ECLI:NL:HR:2011:BT6841
Hoge Raad
- Cassatie
- J.W. van den Berge
- A.H.T. Heisterkamp
- R.J. Koopman
- Rechtspraak.nl
Vergoeding van kosten voor beroepsmatig verleende rechtsbijstand op basis van 'no cure no pay' in het bestuursrecht
In deze zaak gaat het om een beroep in cassatie van het college van burgemeester en wethouders van de gemeente Alphen aan den Rijn tegen een uitspraak van het Gerechtshof te 's-Gravenhage. De zaak betreft de vaststelling van de waarde van een onroerende zaak aan de a-straat 1 te Z voor het jaar 2009, en de daaropvolgende aanslag in de onroerendezaakbelastingen. De belanghebbende, eigenaar van de woning, heeft bezwaar gemaakt tegen de vastgestelde waarde en de aanslag, waarop de heffingsambtenaar de waarde en aanslag heeft gehandhaafd. De Rechtbank te 's-Gravenhage heeft de beroepen van de belanghebbende ongegrond verklaard.

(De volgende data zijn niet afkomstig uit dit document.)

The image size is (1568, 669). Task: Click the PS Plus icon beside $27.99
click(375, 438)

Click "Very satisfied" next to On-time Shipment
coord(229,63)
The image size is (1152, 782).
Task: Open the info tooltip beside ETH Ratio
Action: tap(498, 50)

Hierop heeft de belanghebbende hoger beroep ingesteld bij het Hof, dat de uitspraak van de Rechtbank heeft vernietigd en de beroepen gegrond verklaard. Het Hof heeft de uitspraken van de heffingsambtenaar vernietigd en de waarde en aanslag verminderd. Het College heeft vervolgens cassatie ingesteld en vier middelen voorgesteld. De belanghebbende heeft hiertegen een verweerschrift ingediend.
De Hoge Raad heeft het beroep in cassatie ongegrond verklaard. In de uitspraak wordt benadrukt dat de vergoeding van kosten voor beroepsmatig verleende rechtsbijstand niet wordt uitgesloten door het feit dat deze bijstand is verleend op basis van 'no cure no pay'. De Hoge Raad heeft het College veroordeeld in de kosten van het geding in cassatie, vastgesteld op € 874 voor de rechtsbijstand. Dit arrest is gewezen door de vice-president en twee raadsheren, en openbaar uitgesproken op 7 oktober 2011.